*** Information provided Section Begins ***

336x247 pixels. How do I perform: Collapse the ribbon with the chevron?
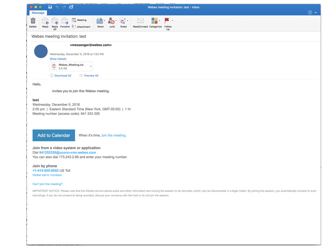(316, 13)
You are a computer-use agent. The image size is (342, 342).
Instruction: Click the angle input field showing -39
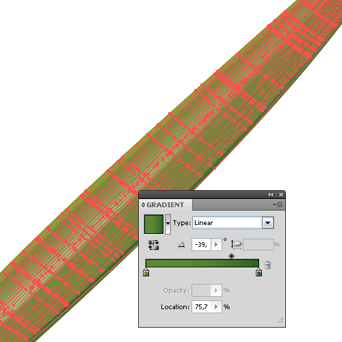tap(202, 245)
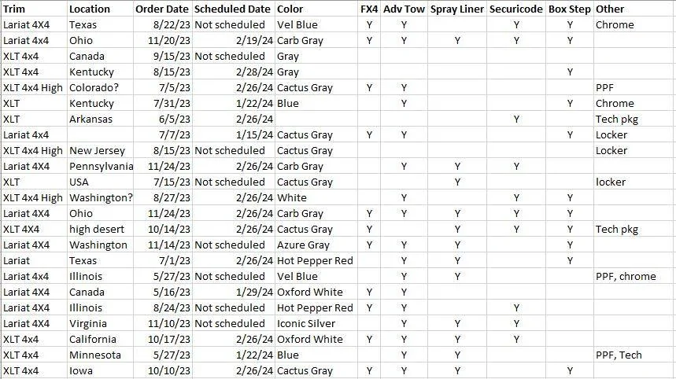Select the Iowa location cell
This screenshot has height=379, width=676.
100,371
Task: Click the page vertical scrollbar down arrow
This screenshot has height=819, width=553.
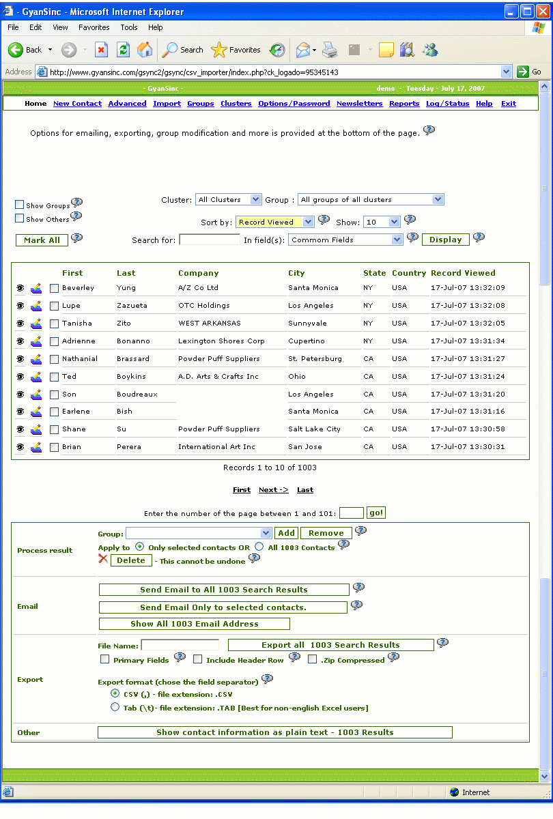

*** Information provided Section Ends ***

• **What needs to be done**
Starting at the line that contains "Task: Click the", write out every line through the final line of the entries, word for word; skip any pictures.

• **Response to this exercise**
Task: Click the page vertical scrollbar down arrow
This screenshot has height=819, width=553.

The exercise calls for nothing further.